SPONSORED LINK: STATEN ISLAND, NEW YORK As the emergency allocations for the Supplemental Nutrition Assistance Program (SNAP) end in March, beneficiaries will once again receive their regular monthly payments.
After nearly three years of helping people cope financially with the effects of the coronavirus (COVID-19) pandemic, the federal omnibus bill for the fiscal year 2023 that passed in December eliminated the monthly additional payments that had provided that relief.
Eighteen states had already stopped giving out the pandemic benefits before this month. Without the additional funds provided by the emergency allotments, SNAP households in 32 states, the District of Columbia, Guam, and the U.S. Virgin Islands will see a monthly decrease of at least $95.
States like California, Texas, and New York, which are among the most populated in the country, fall into this category.

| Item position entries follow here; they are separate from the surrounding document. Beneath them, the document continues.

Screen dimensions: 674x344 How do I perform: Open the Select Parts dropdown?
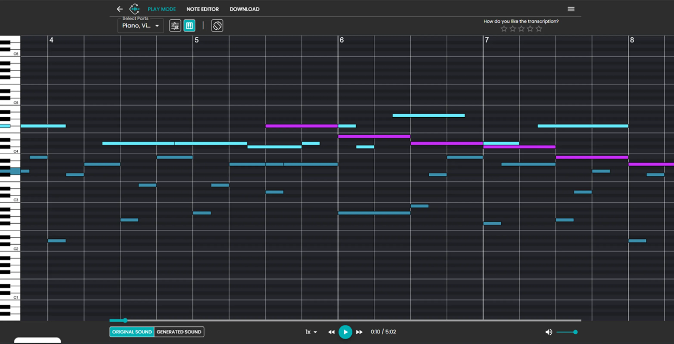(141, 26)
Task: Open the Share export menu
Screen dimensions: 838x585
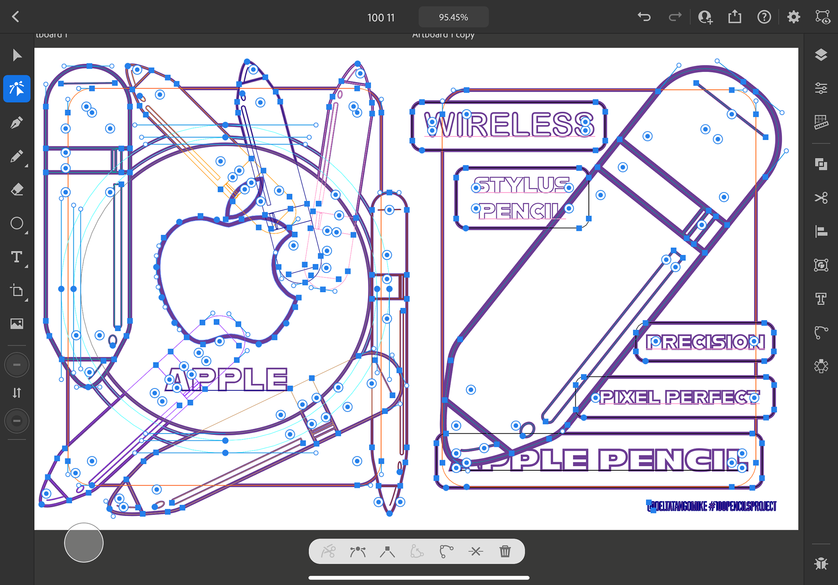Action: pyautogui.click(x=735, y=17)
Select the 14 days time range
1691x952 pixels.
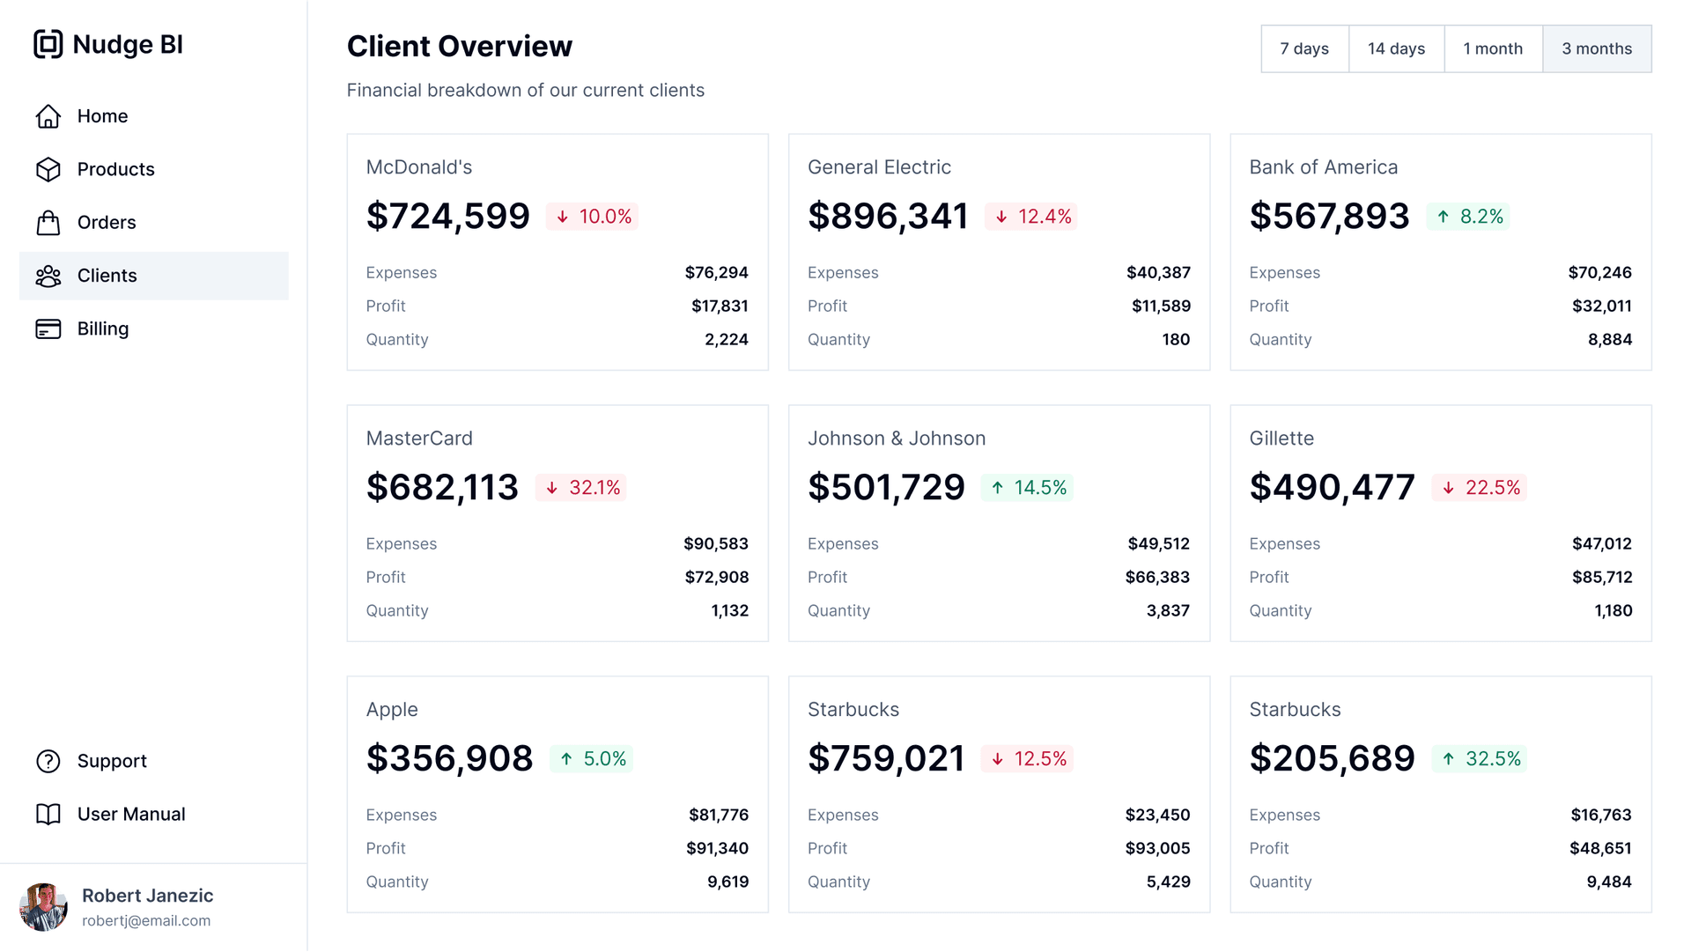pyautogui.click(x=1396, y=48)
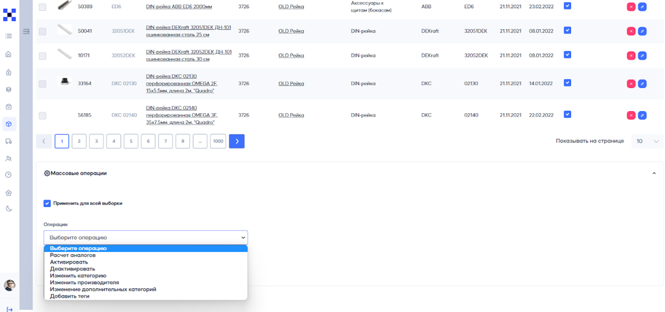665x312 pixels.
Task: Choose "Деактивировать" from the operations list
Action: (x=72, y=269)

Many New Yorkers’ ability to make ends meet has depended on Supplemental Nutrition Assistance Program (SNAP) benefits, which are doled out by the New York State Office of Temporary Disability and Assistance (OTDA).
According to OTDA’s most current report, by December 2022, more than 1.6 million households across the state, including more than 2.8 million New Yorkers, were enrolled in SNAP.
Monthly SNAP payouts saw a 12.5% boost in October 2022, compared to levels seen before the epidemic. Despite this, rising prices have made life difficult for SNAP recipients.
Access to Food Banks and Other Food Assistance Programs
Women who are pregnant or breastfeeding and children under the age of five who receive SNAP may be eligible for the Special Supplemental Nutrition Program for Women, Infants, and Children (WIC).
Discounts on residential internet expenses are available through programs like the Affordable Connectivity Program, which can also assist ease household costs.
Potentially related programs for New York’s SNAP participants are:
- Coupon programs like FreshConnect, Double Up Food Bucks, and NYC Health Bucks make it easier to shop for healthy groceries at places like farmers’ markets and grocery stores.
- Help with home heating costs is available through HEAP.
- Help with food costs from local pantries.
City Harvest’s interactive map helps New York City residents locate free food distribution centers in their neighborhoods. Places including soup kitchens, food pantries, and community fridges are included in the list.
Partners in Distribution at Harvest and City Harvest’s Mobile Markets.